The use of the language has been declining due to the use of Malay by the Malaysian federal government and the use of English by missionaries, which was done through the method of language shift enforced by the work of both the colonial and federal governments. Several language preservation policies have been initiated by the government of Sabah to prevent the continuous decline, which is also happening to other groups of indigenous languages of Sabah. In 2024, around ten primary schools in the Tenom District become the pilot projects for teaching the Timugon Murut language. This was followed with the introduction of Timugon Murut online dictionary in early 2026. Kemabong Assemblyman Rubin Balang, being a Murut native speaker himself, also emphasised the need for the language to be elevated as a marker of identity.

== Indigenous status ==
Being indigenous to Sabah and within the federation of Malaysia, the Murut are conferred the same political, educational and economic rights as the predominant Malay population of Malaysia.
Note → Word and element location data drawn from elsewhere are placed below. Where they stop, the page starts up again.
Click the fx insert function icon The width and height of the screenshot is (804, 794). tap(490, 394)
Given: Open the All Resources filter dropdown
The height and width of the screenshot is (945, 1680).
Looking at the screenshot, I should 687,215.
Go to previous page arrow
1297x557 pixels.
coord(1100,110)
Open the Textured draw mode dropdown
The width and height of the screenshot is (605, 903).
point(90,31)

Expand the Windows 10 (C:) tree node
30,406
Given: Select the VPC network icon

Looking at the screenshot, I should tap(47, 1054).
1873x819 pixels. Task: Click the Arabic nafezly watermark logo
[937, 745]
The term ascribed to this is "Bumiputera" (from Sanskrit "bhumiputra"), a Malay word which translates to "sons of the land".

== Notable figures ==

Statue of Ontoros Antanom (Antanum) standing high in Tenom District of Sabah, a Murut leader highly revered by the community, pictured in 2011

- Antanum (alternatively spelled as Antanom) (1885–1915) – Murut warrior who fought against the British North Borneo Chartered Company (NBCC) but was killed while fighting against the company forces in Selangit River near Pensiangan.
- Gounon Lulus (alternatively spelled as Gaunon Lulus) – Murut man who built a railroad from Tanjung Aru, Jesselton District to Melalap, Tenom District of British North Borneo with British civil engineer Arthur Joseph West.
- Andre Anura – Sabah and Malaysian athlete from Tenom District.
- Lucas Umbul – former senator of Malaysian Senate and Parliament member.
- Ellron Alfred Angin – former state assemblyman for Sook from 2008 to 2025 and former Sabah State minister.
- Rubin Balang – Sabah State Minister for Rural Development.
- Riduan Rubin – Tenom MP and son of Rubin Balang.
- Noorita Sual – Senator of Malaysian Senate and Parliament member.
- Raime Unggi – former member of the Malaysian Parliament.
- Tracie Sinidol – Malaysian actress and model, also of partial Dusun ancestry.
- The late Tun Ahmad Koroh (né Thomas Koroh) (1925–1978) – fifth head of state (TYT) of Sabah, also of partial Dusun ancestry.
- The late Tan Sri Suffian Koroh (1930–2018) – former Deputy Chief Minister of Sabah during the Sabah People's United Front (BERJAYA) era.
- The late John Daukom (1937–2010) – former Sabah athlete and Malaysian Olympic sprinter.